056
ミミまでキツネ色に焼けた生地、こんがり焦げ目のついたチーズ、そして、出来立ての蒸気とともに漂うバジルのスパイシーな薫り。
そんな三重奏のハーモニーを前にしては、健啖家ならずとも、食欲をそそられずにはいられまい。
「わぁ~、おいしそう!」
真っ赤な瞳を研磨したルビーのように輝かせ、ガッタは、ポルカドット柄のクロスが掛けられた丸テーブルの中央に置かれたピザに心を奪われている。今にも涎を垂らさんばかりにポッカリと大口を開けているガッタの横では、ルナールが膝上に置いたナプキンに片手を添えて構えつつ、慈しむような優しい目をして見守っている。

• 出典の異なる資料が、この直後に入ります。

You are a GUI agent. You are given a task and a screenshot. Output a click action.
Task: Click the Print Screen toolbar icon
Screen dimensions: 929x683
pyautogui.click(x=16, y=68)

「熱々が一番うまいから、冷めないうちに食べてくれよ。ほら、カッター」
「あぁ、どうも」
ドラゴン属のピザ職人から、鱗と同じ色の刃が装着されたピザカッターを受け取ると、ニースは、円の中心点から放射線状に刃を走らせて十二ピースに切り分け、カッターを木皿の端に置いた。そして、十二ピースの中から一番具材が多く乗ってそうなピースを持ち上げ、ガッタの取り皿の上に置いた。
「これがピザだよ」
「ほぉ~、これがピザか。たべてもいい?」
「もちろん、いいとも」
「いっただっきまーす」
ニースからのゴーサインが出るやいなや、ガッタはピザのミミを両手で持ち、口を大きく開いて思いっきり齧り付いた。そして、口内で食材の旨味を堪能しつつ、手にしている方のピザを取り皿に置こうとしたガッタだったが、頬張り過ぎたせいか、口の端からどこまでもチーズが伸びる。ガッタは、腕の可動範囲いっぱいに上下左右にピザを動かし、なんとか乳白色の糸を断ち切ろうとする。
「ん! むむむ、ぐぅ……」
「あらあら、ガッタちゃん。ちょっと欲張り過ぎたわね」
とろけるチーズに苦戦するガッタを見たルナールは、口に運ぼうとしていたピザを自分の取り皿に一旦置き、ガッタの手からピザを取り上げ、まるで真綿から糸でも紡ぐようにクルクルとピザを回してチーズの白滝を断ち切り、それをガッタの取り皿に置いた。それから、ガッタの口周りの食べかすやソースを、ナプキンでトントンと拭った。
もしも結婚して子供に恵まれていたら、こういう光景が見られたのだろうか。ニースは、ルナールがガッタに甲斐甲斐しく世話を焼く姿を眺めながら、過去に違う選択肢を取った自分の幻想を重ね合わせていた。
そこへ、厨房からピザ職人が戻ってきて、ニースに質問する。
「そろそろ二枚目を焼こうかと思うんだが、嬢ちゃんは、貝は平気か?」
「問題ない」
「よし。それじゃ、今度は浅蜊と牡蠣を使おう」
回答を聞いたピザ職人は、去り際、二口目に挑むガッタと視線を合わせ、パチッと小さくウインクをしてから厨房に戻った。
それから三人は、途中で陽気なピザ職人とお喋りを楽しんだり、ピザに合うドリンクを試してみたりしつつ、最終的に四枚のピザを平らげ、お腹も心も十二分に満たされた状態で、ビーアンドビーに帰って行った。